With Zed Key out for the season after undergoing shoulder surgery, freshman center Felix Okapra has come into his own as well. The 6-foot-11 big man finished with eight points, eight rebounds and five blocked shots on Friday, and will be an even bigger factor on Saturday against 7-foot-4 Big Ten Player of the Year Zach Edey.

“I think playing them – and my AD (Gene Smith) kept saying it. Play them early. Play the freshmen early,” Holtmann said. “I think playing them has given them maybe some confidence at this point in the season that we've really needed. Obviously Bruce has hit a whole 'nother level with his play, but Felix, if a guy can control the game with scoring less than 10 points, he's a prime example because I think he did.”

In the past two games, though, no freshman’s performance has been more revelatory than Roddy Gayle's. The top-rated player in OSU’s 2022 class, Gayle’s offensive development seemed to be a bit behind Thornton and Sensabaugh’s throughout most of the season. But on Thursday, Gayle scored nine points in the final 6:02 to lead Ohio State to victory against Iowa. On Friday, he put up a season-high 15 points, with 12 of those coming in the second half.

And several of his buckets were crucial moments in crunch time as Ohio State staved off an MSU comeback.

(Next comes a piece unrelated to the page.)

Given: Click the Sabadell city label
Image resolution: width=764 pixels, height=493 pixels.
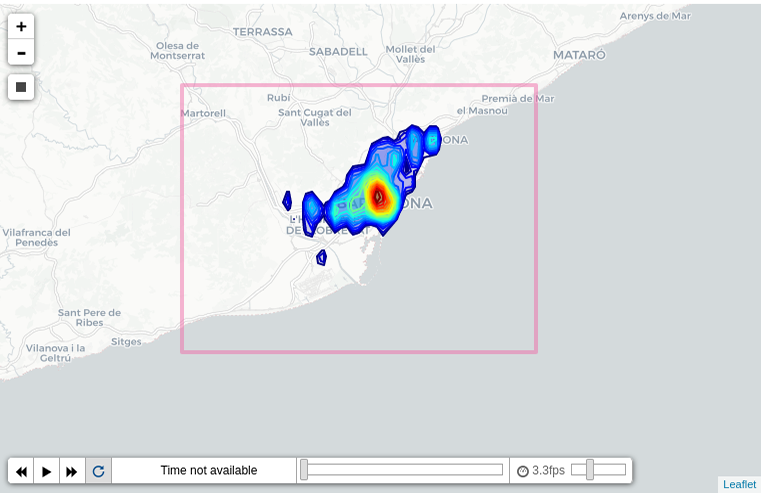Looking at the screenshot, I should coord(338,51).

“Yesterday's performance just basically gave me even more confidence than I had, knowing that my teammates and my coaches have the same belief or even more confidence in me,” Gayle said. “Like I just really just stayed aggressive and try to play aggressive and play the best winning basketball.”

Sean McNeil only scored five points on Friday, but he scored 30 combined points in the first two tournament games for the Buckeyes before that. Even Tanner Holden, who hadn’t played since Feb. 16, came in and almost immediately knocked down a 3-pointer to give the Buckeyes a boost in the first half.

“Of course we want Brice on the court. He provides so much spirit with his way of playing and everything. Next man stepped up,” Thornton said. “Roddy stepped up. Tanner came in and made a big three. Felix had a block. We played with collective effort, and as you see, if we keep playing together with a free spirit and this aggression on defense, we're going to keep winning. So we'll keep this up and onto the next.”

Nothing has changed about Holtmann’s aforementioned premise. All the experience Ohio State’s young players are gaining in the postseason will undoubtedly benefit them moving forward. But the timeline at which that improvement was supposed to happen seems to have accelerated over the past couple weeks, and the veterans are showing they aren’t willing to end their careers quietly.

Suddenly it’s all come together for Ohio State, and two wins removed from an NCAA Tournament berth, it might be the hottest team in the Big Ten.

“I came out before this game and said, man, what an incredible experience for our freshmen to be in this environment, to see this, to see the game before, the Rutgers-Purdue game, incredible environment,” Holtmann said. “This is just invaluable experience for these young guys. You don't love college basketball if you're not champing at the bit to get out there and compete. So I love that for our guys. I do think it's really, really important. Again, what I'm most pleased with is how we've played in the last month, even when we lost at Michigan State. Just really pleased with that.”